Ziel der Übung:
Fassen Sie den Textauszug über junge Häftlinge und ihre Ausbildung in zwei Sätzen zusammen.

Textauszug:
Jahre im Knast sind eine Strafe, aber vor allem eine Chance
Etwa 90 Prozent der jungen Männer treten ihre Haft mit Schulkenntnissen an, die der fünften oder sechsten Hauptschulklasse entsprechen, sagt Waldmann. Als Auszubildende kämen sie für keinen Betrieb in Frage. Gefängnis-Lehrer unterrichten sie. Für die meisten ist eine Ausbildung anfangs völlig außerhalb des Möglichen. Ob er das geglaubt habe, fragt Waldmann einen von ihnen, als er den Gesellenbrief überreicht. Geträumt habe er es, entgegnet der. Die Jahre im Knast sind Strafe und Chance.

Rohdaten:
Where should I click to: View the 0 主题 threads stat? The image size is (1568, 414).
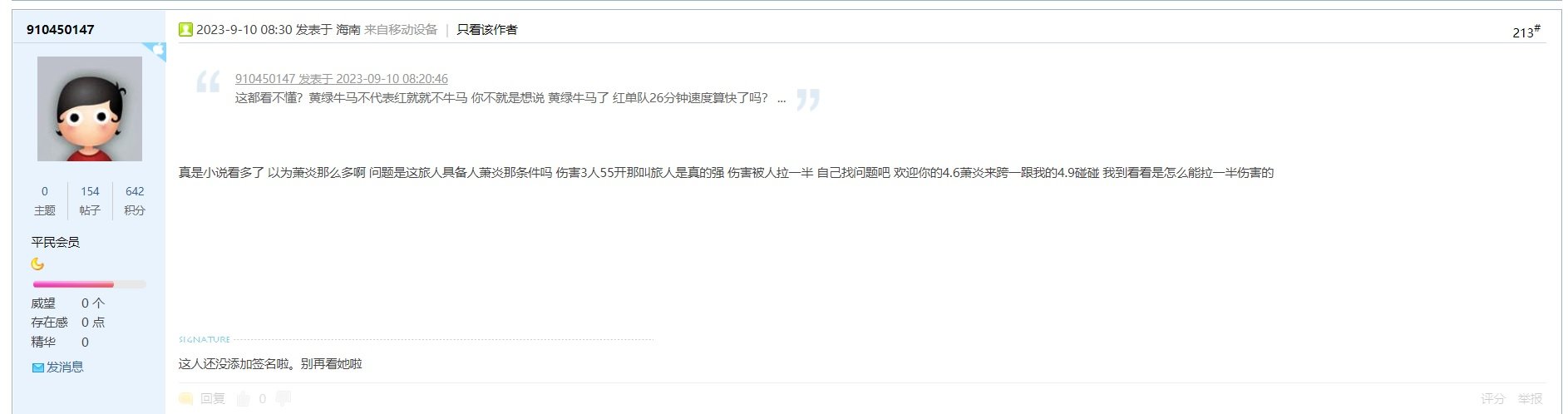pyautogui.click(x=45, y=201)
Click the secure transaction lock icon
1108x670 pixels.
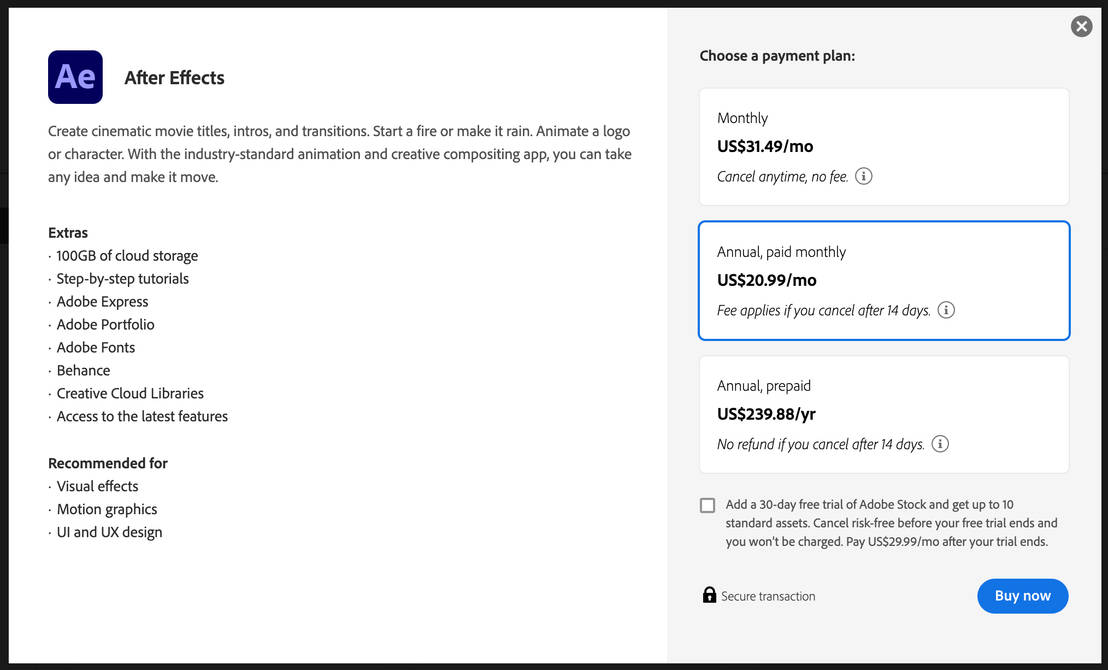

Lösung:
Laut Waldmann treten etwa 90 Prozent der jungen Männer ihre Haft mit Schulkenntnissen auf dem Stand der fünften oder sechsten Hauptschulklasse an. Sie werden von Gefängnis-Lehrern unterrichtet, und obwohl eine Ausbildung für die meisten anfangs völlig außerhalb des Möglichen liegt, erhält einer von ihnen den Gesellenbrief, sodass die Jahre im Knast als Strafe und Chance erscheinen.